Есть, по меньшей мере, две причины, по которым «новая критика» хорошо прижилась в академической среде. Во-первых, она подготовила удобный педагогический метод управления возрастающим числом студентов[75]. Знакомить студентов с короткими стихами, чтобы обучить их восприятию, было менее обременительно, чем энергично браться за Великие Романы курса всемирной литературы. Во-вторых, взгляд «новой критики» на стихи как на тонкое равновесие противоборствующих позиций, объективное примирение противоположных влечений был глубоко симпатичен скептическим либеральным интеллектуалам, дезориентированным столкновением догм во время «холодной войны». Читать поэзию так, как это предлагала «новая критика», означало ни к чему себя не обязывать: поэзия учила лишь «незаинтересованности», безмятежной созерцательности, полной беспристрастности, неприятию ничего конкретного. Это вряд ли подтолкнет вас к противостоянию маккартизму или к развитию гражданских прав, скорее заставит пережить политическое давление как нечто частичное и несомненно гармонически сбалансированное в масштабах всего мира дополняющими его оппозициями. Иными словами, это был рецепт политической инертности и, соответственно, подчинения политическому статус-кво. Как и следовало ожидать, все это не пересекало границ безопасного плюрализма: стихи, по словам Клинта Брукса, стали «объединением позиций в иерархически организованное и тотальное в своей управляемости отношение»[76]. Плюрализм был очень хорош, если иметь в виду, что он не нарушал иерархического порядка; различные непредвиденные обстоятельства в ткани стихотворения могли приятно смаковаться, поскольку его управляющая структура оставалась нетронутой. Противоположности должны быть разрешены, а в конечном счете и слиться в гармонии. Пределы «новой критики» были, по сути, границами либеральной демократии: стихи, как написал Джон Кроу Рэнсом, «были, так сказать, словно демократическое государство, которое выполняет государственные цели, не жертвуя личностями своих граждан»[77]. Интересно узнать, как рабы с южных плантаций поступили бы с этим утверждением.

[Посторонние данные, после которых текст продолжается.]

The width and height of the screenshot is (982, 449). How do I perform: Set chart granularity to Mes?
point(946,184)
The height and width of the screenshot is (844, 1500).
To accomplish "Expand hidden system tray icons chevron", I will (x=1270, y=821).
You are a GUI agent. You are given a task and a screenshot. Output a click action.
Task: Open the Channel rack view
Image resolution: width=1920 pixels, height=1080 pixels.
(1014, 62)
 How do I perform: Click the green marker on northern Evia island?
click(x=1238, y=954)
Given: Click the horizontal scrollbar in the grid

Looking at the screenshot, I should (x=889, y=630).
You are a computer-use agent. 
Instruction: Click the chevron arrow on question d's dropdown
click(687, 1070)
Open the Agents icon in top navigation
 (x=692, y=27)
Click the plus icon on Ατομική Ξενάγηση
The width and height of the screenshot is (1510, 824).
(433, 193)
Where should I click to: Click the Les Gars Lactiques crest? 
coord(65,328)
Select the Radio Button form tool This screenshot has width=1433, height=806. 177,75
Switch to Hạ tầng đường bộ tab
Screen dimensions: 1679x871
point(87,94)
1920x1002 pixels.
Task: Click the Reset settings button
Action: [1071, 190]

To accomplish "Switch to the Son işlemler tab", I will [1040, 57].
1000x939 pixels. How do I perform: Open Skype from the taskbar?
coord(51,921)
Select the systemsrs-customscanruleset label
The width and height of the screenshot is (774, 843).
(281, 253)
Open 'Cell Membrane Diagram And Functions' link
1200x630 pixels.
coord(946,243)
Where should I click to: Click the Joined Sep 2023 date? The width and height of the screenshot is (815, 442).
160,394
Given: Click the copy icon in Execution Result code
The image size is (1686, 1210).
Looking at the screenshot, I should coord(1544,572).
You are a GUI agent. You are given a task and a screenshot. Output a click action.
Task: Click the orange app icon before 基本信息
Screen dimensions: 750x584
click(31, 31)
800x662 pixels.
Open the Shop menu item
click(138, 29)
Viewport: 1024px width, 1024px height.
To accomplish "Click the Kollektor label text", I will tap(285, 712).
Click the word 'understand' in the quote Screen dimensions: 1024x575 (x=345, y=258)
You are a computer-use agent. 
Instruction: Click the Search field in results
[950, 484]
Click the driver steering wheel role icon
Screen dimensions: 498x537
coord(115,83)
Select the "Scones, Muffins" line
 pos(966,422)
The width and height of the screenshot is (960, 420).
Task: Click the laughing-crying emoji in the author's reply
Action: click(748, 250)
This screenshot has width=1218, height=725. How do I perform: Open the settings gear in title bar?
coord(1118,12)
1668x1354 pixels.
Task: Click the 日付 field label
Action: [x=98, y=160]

Читатель мог заметить, что «литература» в произведениях нескольких последних критиков, которых я рассмотрел, незаметно соскользнула в «поэзию». «Новая критика» и Айвор Ричардс касаются почти исключительно поэзии. Томас Элиот исследовал драму, но не роман, Ливис имел дело с романом, но проводил его под рубрикой «драматическая поэма»: как видим, что угодно, но не роман. Большинство литературных теорий, в самом деле, невольно отдают предпочтение конкретному литературному жанру, из которого и выводят свои главные утверждения. Было бы интересно проследить этот процесс через историю теории литературы, определяя конкретную литературную форму, взятую в качестве парадигмы. В случае современной литературной теории сдвиг в поэзию является особенно важным. Из всех родов литературы лирика наиболее очевидно изолирована от истории, это тот самый род, где «чувственность» может выступать в чистейшей форме, наименее запятнанной обществом. Сложно рассматривать «Тристрама Шенди» или «Войну и мир» как целостно организованную структуру символической амбивалентности. Однако даже в поэзии критики, о которых я только что еще раз говорил, поразительно оставляют вне рассмотрения то, что может быть довольно упрощенно названо «мыслью». Критика Элиота показывает исключительное отсутствие интереса к тому, что действительно говорит литературное произведение: его внимание практически полностью сконцентрировано на особенностях языка, манере чувств, структуре образов и опыте. «Классическим» для Элиота является произведение, которое берет начало в системе коллективных верований, но убеждения тут менее важны, чем самый факт коллективности. Для Ричардса хлопоты с убеждениями являются несомненной преградой для правильного восприятия литературы: сильные эмоции, испытываемые нами при чтении стихотворения, могут ощущаться как убеждение, но это всего лишь еще одно псевдосостояние. Только Ливис освобождается от этого формализма, считая, что комплекс формального единства произведения и его «трепетная открытость жизни» являются гранями одного процесса. Однако на практике его работы стремятся провести разделение между «формальной» критикой поэзии и «нравственной» критикой прозы.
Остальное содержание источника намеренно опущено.